====== Записи для обработки

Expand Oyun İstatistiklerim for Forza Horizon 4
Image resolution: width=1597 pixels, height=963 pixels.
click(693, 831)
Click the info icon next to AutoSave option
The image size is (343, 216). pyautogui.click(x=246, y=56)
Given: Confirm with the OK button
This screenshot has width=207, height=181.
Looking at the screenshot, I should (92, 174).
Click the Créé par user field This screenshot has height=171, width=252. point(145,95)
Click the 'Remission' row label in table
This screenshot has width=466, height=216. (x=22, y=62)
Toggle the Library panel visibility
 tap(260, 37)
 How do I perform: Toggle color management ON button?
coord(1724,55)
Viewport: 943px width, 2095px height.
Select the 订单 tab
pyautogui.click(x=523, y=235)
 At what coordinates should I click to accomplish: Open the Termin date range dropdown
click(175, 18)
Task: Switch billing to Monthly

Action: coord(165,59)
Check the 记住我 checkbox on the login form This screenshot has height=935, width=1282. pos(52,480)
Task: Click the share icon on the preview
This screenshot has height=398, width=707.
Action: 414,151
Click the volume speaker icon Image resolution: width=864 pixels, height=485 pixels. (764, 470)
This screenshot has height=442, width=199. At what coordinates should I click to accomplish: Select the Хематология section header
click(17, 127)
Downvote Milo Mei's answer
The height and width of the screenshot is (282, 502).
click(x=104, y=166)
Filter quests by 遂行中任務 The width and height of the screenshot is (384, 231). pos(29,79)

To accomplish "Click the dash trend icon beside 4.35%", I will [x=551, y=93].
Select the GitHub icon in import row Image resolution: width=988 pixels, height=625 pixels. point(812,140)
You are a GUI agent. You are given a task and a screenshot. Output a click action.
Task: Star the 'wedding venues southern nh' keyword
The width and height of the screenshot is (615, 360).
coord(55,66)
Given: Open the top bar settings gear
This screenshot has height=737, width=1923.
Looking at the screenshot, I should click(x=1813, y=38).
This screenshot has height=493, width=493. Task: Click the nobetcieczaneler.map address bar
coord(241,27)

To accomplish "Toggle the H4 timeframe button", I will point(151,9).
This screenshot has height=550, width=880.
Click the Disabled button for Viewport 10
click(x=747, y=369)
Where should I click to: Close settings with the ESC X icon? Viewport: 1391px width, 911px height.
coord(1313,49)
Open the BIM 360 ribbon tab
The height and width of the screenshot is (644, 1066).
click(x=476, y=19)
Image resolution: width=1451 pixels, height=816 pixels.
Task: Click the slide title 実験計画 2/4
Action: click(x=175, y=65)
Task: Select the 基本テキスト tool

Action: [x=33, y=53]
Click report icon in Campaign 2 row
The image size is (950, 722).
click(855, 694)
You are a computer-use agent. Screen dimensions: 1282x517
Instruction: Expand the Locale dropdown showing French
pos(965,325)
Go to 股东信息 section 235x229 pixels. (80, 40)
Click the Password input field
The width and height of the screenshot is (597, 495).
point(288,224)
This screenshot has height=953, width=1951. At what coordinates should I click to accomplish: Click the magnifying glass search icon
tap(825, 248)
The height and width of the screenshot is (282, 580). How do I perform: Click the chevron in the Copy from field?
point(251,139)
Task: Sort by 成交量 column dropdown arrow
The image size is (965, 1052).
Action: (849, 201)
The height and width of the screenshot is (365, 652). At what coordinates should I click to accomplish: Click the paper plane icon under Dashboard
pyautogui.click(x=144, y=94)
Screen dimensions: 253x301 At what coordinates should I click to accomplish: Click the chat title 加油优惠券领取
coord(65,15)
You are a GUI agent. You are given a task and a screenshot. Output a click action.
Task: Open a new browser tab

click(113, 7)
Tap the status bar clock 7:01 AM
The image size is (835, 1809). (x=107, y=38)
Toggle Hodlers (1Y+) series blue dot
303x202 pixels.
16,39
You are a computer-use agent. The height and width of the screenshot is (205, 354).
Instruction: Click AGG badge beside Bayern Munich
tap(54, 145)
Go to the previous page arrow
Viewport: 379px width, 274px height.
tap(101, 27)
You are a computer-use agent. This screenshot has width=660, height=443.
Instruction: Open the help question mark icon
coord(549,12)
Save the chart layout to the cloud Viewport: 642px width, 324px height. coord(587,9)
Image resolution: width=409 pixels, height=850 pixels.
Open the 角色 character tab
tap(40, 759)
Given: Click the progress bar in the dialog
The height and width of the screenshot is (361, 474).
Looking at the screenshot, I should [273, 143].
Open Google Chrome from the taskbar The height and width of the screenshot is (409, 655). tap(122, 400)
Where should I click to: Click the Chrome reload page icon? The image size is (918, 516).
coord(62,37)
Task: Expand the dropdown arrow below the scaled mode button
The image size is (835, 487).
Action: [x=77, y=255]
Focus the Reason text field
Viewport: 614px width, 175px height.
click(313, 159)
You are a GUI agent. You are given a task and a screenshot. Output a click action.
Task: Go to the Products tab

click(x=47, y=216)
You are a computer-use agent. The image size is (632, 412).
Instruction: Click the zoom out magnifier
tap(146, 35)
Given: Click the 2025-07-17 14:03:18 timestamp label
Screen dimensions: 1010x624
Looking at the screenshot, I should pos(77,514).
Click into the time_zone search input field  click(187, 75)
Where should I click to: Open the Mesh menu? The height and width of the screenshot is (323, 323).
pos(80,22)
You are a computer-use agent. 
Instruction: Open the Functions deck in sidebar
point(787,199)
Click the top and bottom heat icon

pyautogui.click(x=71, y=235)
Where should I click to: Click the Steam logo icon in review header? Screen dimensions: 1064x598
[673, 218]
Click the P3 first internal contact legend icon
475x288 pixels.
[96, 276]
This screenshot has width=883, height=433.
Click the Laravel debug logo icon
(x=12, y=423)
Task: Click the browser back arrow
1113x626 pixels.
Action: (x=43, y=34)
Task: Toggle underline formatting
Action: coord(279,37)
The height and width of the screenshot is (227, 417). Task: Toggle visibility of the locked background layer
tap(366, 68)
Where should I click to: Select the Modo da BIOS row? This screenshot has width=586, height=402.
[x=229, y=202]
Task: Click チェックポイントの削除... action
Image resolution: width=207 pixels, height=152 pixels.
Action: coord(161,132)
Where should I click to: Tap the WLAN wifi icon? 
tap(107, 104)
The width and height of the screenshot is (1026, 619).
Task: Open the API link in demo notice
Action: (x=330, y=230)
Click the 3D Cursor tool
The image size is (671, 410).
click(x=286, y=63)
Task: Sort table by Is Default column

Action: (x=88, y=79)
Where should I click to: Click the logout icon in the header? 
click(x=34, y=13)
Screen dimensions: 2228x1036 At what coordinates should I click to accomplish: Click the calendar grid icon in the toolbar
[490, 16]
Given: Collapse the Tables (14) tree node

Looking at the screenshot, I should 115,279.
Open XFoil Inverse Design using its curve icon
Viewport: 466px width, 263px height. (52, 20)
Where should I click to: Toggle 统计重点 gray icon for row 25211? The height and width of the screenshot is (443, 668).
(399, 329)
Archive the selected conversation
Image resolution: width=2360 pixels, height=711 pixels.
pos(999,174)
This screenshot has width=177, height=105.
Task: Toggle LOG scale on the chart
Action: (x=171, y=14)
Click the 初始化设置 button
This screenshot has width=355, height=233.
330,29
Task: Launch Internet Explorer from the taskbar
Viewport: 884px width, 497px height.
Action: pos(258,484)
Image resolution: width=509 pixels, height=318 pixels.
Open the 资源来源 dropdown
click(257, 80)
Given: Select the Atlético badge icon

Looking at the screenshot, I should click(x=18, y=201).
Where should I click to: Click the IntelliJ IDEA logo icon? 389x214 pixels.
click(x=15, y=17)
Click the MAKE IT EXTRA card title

============

> **Задача для выполнения**
Повторите все записи выше дословно, не меняя в них ни одного символа.

> **Правильный ответ**
Expand Oyun İstatistiklerim for Forza Horizon 4
Image resolution: width=1597 pixels, height=963 pixels.
click(693, 831)
Click the info icon next to AutoSave option
The image size is (343, 216). pyautogui.click(x=246, y=56)
Given: Confirm with the OK button
This screenshot has width=207, height=181.
Looking at the screenshot, I should (92, 174).
Click the Créé par user field This screenshot has height=171, width=252. point(145,95)
Click the 'Remission' row label in table
This screenshot has width=466, height=216. (x=22, y=62)
Toggle the Library panel visibility
 tap(260, 37)
 How do I perform: Toggle color management ON button?
coord(1724,55)
Viewport: 943px width, 2095px height.
Select the 订单 tab
pyautogui.click(x=523, y=235)
 At what coordinates should I click to accomplish: Open the Termin date range dropdown
click(175, 18)
Task: Switch billing to Monthly

Action: coord(165,59)
Check the 记住我 checkbox on the login form This screenshot has height=935, width=1282. pos(52,480)
Task: Click the share icon on the preview
This screenshot has height=398, width=707.
Action: 414,151
Click the volume speaker icon Image resolution: width=864 pixels, height=485 pixels. (764, 470)
This screenshot has height=442, width=199. At what coordinates should I click to accomplish: Select the Хематология section header
click(17, 127)
Downvote Milo Mei's answer
The height and width of the screenshot is (282, 502).
click(x=104, y=166)
Filter quests by 遂行中任務 The width and height of the screenshot is (384, 231). pos(29,79)

To accomplish "Click the dash trend icon beside 4.35%", I will [x=551, y=93].
Select the GitHub icon in import row Image resolution: width=988 pixels, height=625 pixels. point(812,140)
You are a GUI agent. You are given a task and a screenshot. Output a click action.
Task: Star the 'wedding venues southern nh' keyword
The width and height of the screenshot is (615, 360).
coord(55,66)
Given: Open the top bar settings gear
This screenshot has height=737, width=1923.
Looking at the screenshot, I should click(x=1813, y=38).
This screenshot has height=493, width=493. Task: Click the nobetcieczaneler.map address bar
coord(241,27)

To accomplish "Toggle the H4 timeframe button", I will point(151,9).
This screenshot has height=550, width=880.
Click the Disabled button for Viewport 10
click(x=747, y=369)
Where should I click to: Close settings with the ESC X icon? Viewport: 1391px width, 911px height.
coord(1313,49)
Open the BIM 360 ribbon tab
The height and width of the screenshot is (644, 1066).
click(x=476, y=19)
Image resolution: width=1451 pixels, height=816 pixels.
Task: Click the slide title 実験計画 2/4
Action: click(x=175, y=65)
Task: Select the 基本テキスト tool

Action: [x=33, y=53]
Click report icon in Campaign 2 row
The image size is (950, 722).
click(855, 694)
You are a computer-use agent. Screen dimensions: 1282x517
Instruction: Expand the Locale dropdown showing French
pos(965,325)
Go to 股东信息 section 235x229 pixels. (80, 40)
Click the Password input field
The width and height of the screenshot is (597, 495).
point(288,224)
This screenshot has height=953, width=1951. At what coordinates should I click to accomplish: Click the magnifying glass search icon
tap(825, 248)
The height and width of the screenshot is (282, 580). How do I perform: Click the chevron in the Copy from field?
point(251,139)
Task: Sort by 成交量 column dropdown arrow
The image size is (965, 1052).
Action: (849, 201)
The height and width of the screenshot is (365, 652). At what coordinates should I click to accomplish: Click the paper plane icon under Dashboard
pyautogui.click(x=144, y=94)
Screen dimensions: 253x301 At what coordinates should I click to accomplish: Click the chat title 加油优惠券领取
coord(65,15)
You are a GUI agent. You are given a task and a screenshot. Output a click action.
Task: Open a new browser tab

click(113, 7)
Tap the status bar clock 7:01 AM
The image size is (835, 1809). (x=107, y=38)
Toggle Hodlers (1Y+) series blue dot
303x202 pixels.
16,39
You are a computer-use agent. The height and width of the screenshot is (205, 354).
Instruction: Click AGG badge beside Bayern Munich
tap(54, 145)
Go to the previous page arrow
Viewport: 379px width, 274px height.
tap(101, 27)
You are a computer-use agent. This screenshot has width=660, height=443.
Instruction: Open the help question mark icon
coord(549,12)
Save the chart layout to the cloud Viewport: 642px width, 324px height. coord(587,9)
Image resolution: width=409 pixels, height=850 pixels.
Open the 角色 character tab
tap(40, 759)
Given: Click the progress bar in the dialog
The height and width of the screenshot is (361, 474).
Looking at the screenshot, I should [273, 143].
Open Google Chrome from the taskbar The height and width of the screenshot is (409, 655). tap(122, 400)
Where should I click to: Click the Chrome reload page icon? The image size is (918, 516).
coord(62,37)
Task: Expand the dropdown arrow below the scaled mode button
The image size is (835, 487).
Action: [x=77, y=255]
Focus the Reason text field
Viewport: 614px width, 175px height.
click(313, 159)
You are a GUI agent. You are given a task and a screenshot. Output a click action.
Task: Go to the Products tab

click(x=47, y=216)
You are a computer-use agent. The image size is (632, 412).
Instruction: Click the zoom out magnifier
tap(146, 35)
Given: Click the 2025-07-17 14:03:18 timestamp label
Screen dimensions: 1010x624
Looking at the screenshot, I should pos(77,514).
Click into the time_zone search input field  click(187, 75)
Where should I click to: Open the Mesh menu? The height and width of the screenshot is (323, 323).
pos(80,22)
You are a computer-use agent. 
Instruction: Open the Functions deck in sidebar
point(787,199)
Click the top and bottom heat icon

pyautogui.click(x=71, y=235)
Where should I click to: Click the Steam logo icon in review header? Screen dimensions: 1064x598
[673, 218]
Click the P3 first internal contact legend icon
475x288 pixels.
[96, 276]
This screenshot has width=883, height=433.
Click the Laravel debug logo icon
(x=12, y=423)
Task: Click the browser back arrow
1113x626 pixels.
Action: (x=43, y=34)
Task: Toggle underline formatting
Action: coord(279,37)
The height and width of the screenshot is (227, 417). Task: Toggle visibility of the locked background layer
tap(366, 68)
Where should I click to: Select the Modo da BIOS row? This screenshot has width=586, height=402.
[x=229, y=202]
Task: Click チェックポイントの削除... action
Image resolution: width=207 pixels, height=152 pixels.
Action: coord(161,132)
Where should I click to: Tap the WLAN wifi icon? 
tap(107, 104)
The width and height of the screenshot is (1026, 619).
Task: Open the API link in demo notice
Action: (x=330, y=230)
Click the 3D Cursor tool
The image size is (671, 410).
click(x=286, y=63)
Task: Sort table by Is Default column

Action: (x=88, y=79)
Where should I click to: Click the logout icon in the header? 
click(x=34, y=13)
Screen dimensions: 2228x1036 At what coordinates should I click to accomplish: Click the calendar grid icon in the toolbar
[490, 16]
Given: Collapse the Tables (14) tree node

Looking at the screenshot, I should 115,279.
Open XFoil Inverse Design using its curve icon
Viewport: 466px width, 263px height. (52, 20)
Where should I click to: Toggle 统计重点 gray icon for row 25211? The height and width of the screenshot is (443, 668).
(399, 329)
Archive the selected conversation
Image resolution: width=2360 pixels, height=711 pixels.
pos(999,174)
This screenshot has width=177, height=105.
Task: Toggle LOG scale on the chart
Action: (x=171, y=14)
Click the 初始化设置 button
This screenshot has width=355, height=233.
330,29
Task: Launch Internet Explorer from the taskbar
Viewport: 884px width, 497px height.
Action: pos(258,484)
Image resolution: width=509 pixels, height=318 pixels.
Open the 资源来源 dropdown
click(257, 80)
Given: Select the Atlético badge icon

Looking at the screenshot, I should click(x=18, y=201).
Where should I click to: Click the IntelliJ IDEA logo icon? 389x214 pixels.
click(x=15, y=17)
Click the MAKE IT EXTRA card title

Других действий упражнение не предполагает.